**EXTRACT PROVIDED**:
Yandina State School is a government primary (Prep–6) school for boys and girls at 48 School Road. In 2018, the school had an enrolment of 289 students with 26 teachers (21 full-time equivalent) and 15 non-teaching staff (10 full-time equivalent). It includes a special education program.

There is no secondary school in Yandina. The nearest government secondary school in Nambour State College in Nambour to the south.

== Facilities ==
Maroochy River Fire Station is at 11 Branyandah Street.

Yandina Ambulance Station is at 2 Machinery Road.

There is a sewage treatment plant at 10 Focus Lane.

Yandina Cemetery is at 33 Cordwell Road.

== Amenities ==
The Sunshine Coast Council operates a mobile library service which visits Stevens Street.

The Yandina branch of the Queensland Country Women's Association meets at the Yandina Hall at 11 Stevens Street.

Yandina RSL Hall is at 24 North Street.

Wonga Park is a sportsground at 8 North Street. It is the home ground of Nambour Yandina United, an association football club affiliated with Sunshine Coast Football.

Yandina has a number of churches including:

- All Saints' Anglican Church at 3 Farrell Street
- Yandina Baptist Church at 31 Low Street (corner of Railway Street, )
- Yandina Seventh-Day Adventist Church at 23 North Street

== Attractions ==
Yandina is the home to the Buderim Ginger Factory and Nutworks.

Yandina Historic House is a local history museum and visitor information centre at 3 Pioneer Road. It is leased from the Sunshine Coast Council and operated by the Yandina & District Historical Society.

== In popular culture ==
Peter Carey describes the Yandina of 1972 in his novel His Illegal Self.

**PROVIDED RECORDS**:

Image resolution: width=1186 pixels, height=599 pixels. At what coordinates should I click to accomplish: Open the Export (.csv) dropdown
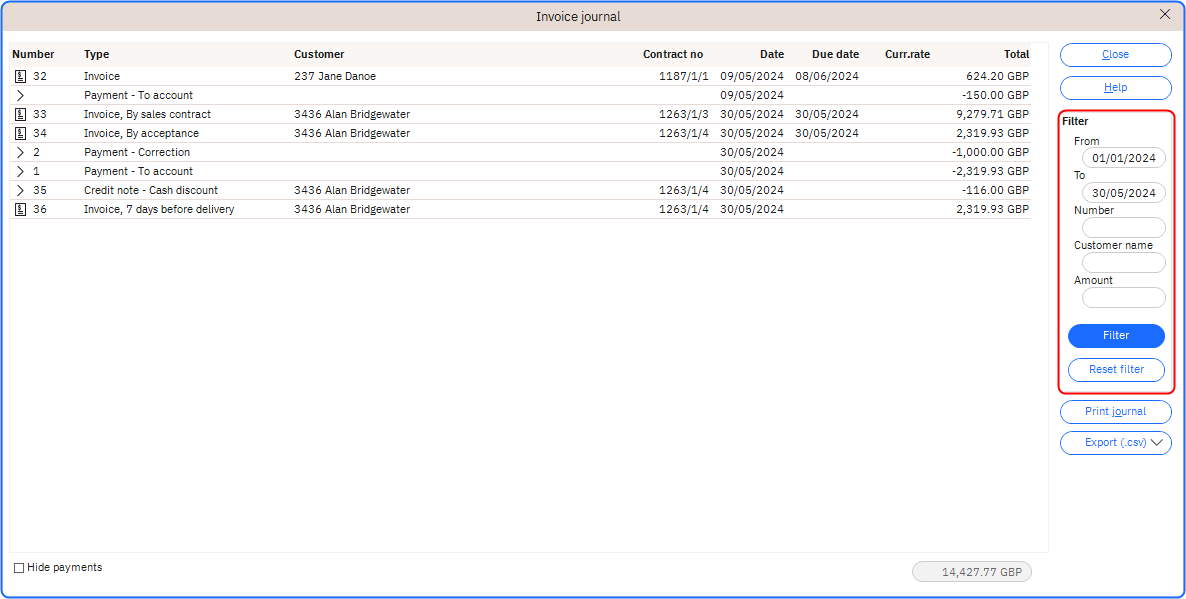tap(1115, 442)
...
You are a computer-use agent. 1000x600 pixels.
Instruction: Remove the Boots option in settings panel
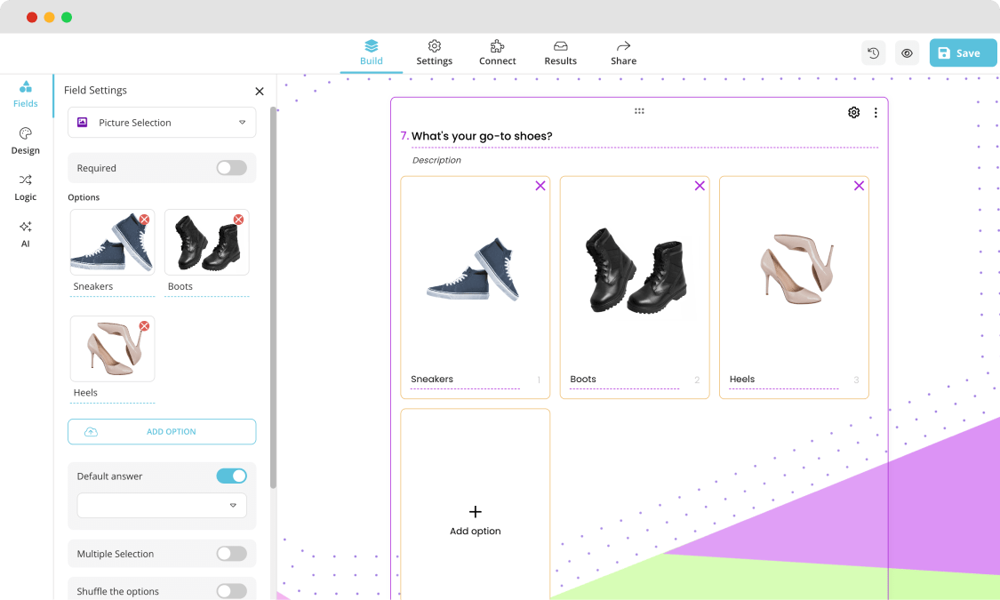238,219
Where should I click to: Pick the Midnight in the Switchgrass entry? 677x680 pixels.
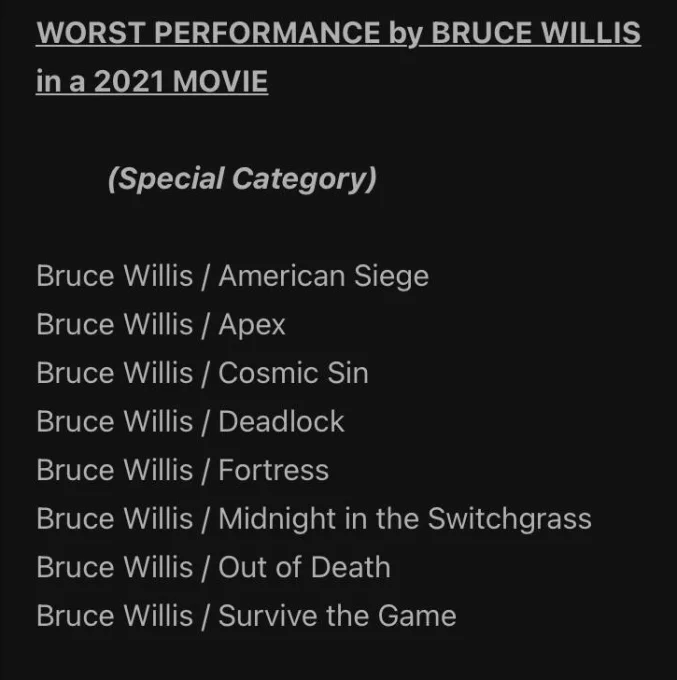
--
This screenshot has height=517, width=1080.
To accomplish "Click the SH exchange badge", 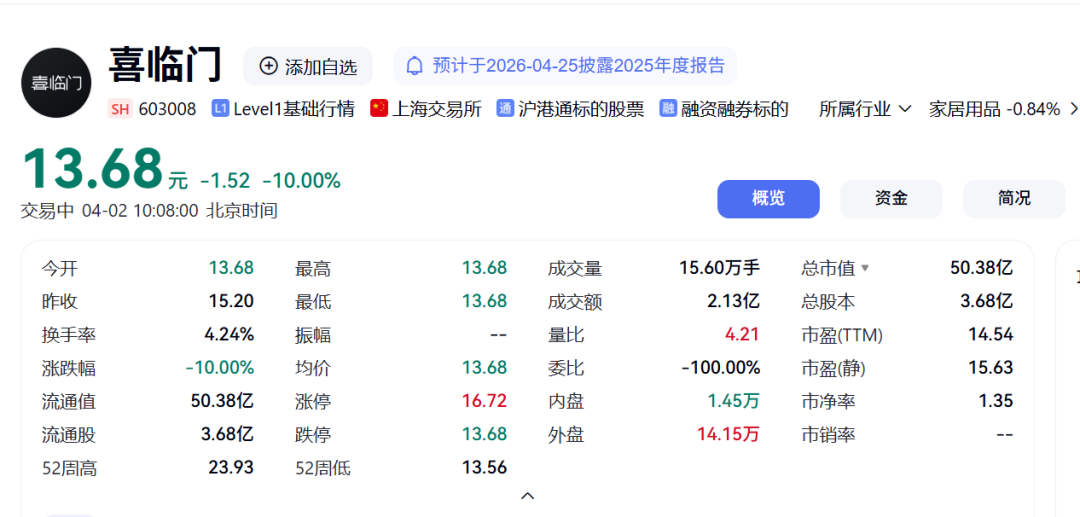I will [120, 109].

**TASKS AND EXERCISES**:
a) Answer these questions from the text about Yandina:
(i) How many students were enrolled at Yandina State School in 2018?
(ii) What is the street address of Yandina Ambulance Station?
(iii) Which organization operates Yandina Historic House?
b) Based on the text about Yandina, explain how Yandina Historic House is connected to the Sunshine Coast Council.
c) Reproduce the text about Yandina from "Yandina State School" to "to the south.".

**SOLUTIONS BY TASK**:
a)
(i) 289 students.
(ii) 2 Machinery Road.
(iii) The Yandina & District Historical Society.

b) The Sunshine Coast Council owns the property, and the Yandina & District Historical Society leases it from the council. The society operates it as a local history museum and visitor information centre.

c)
Yandina State School is a government primary (Prep–6) school for boys and girls at 48 School Road. In 2018, the school had an enrolment of 289 students with 26 teachers (21 full-time equivalent) and 15 non-teaching staff (10 full-time equivalent). It includes a special education program.

There is no secondary school in Yandina. The nearest government secondary school in Nambour State College in Nambour to the south.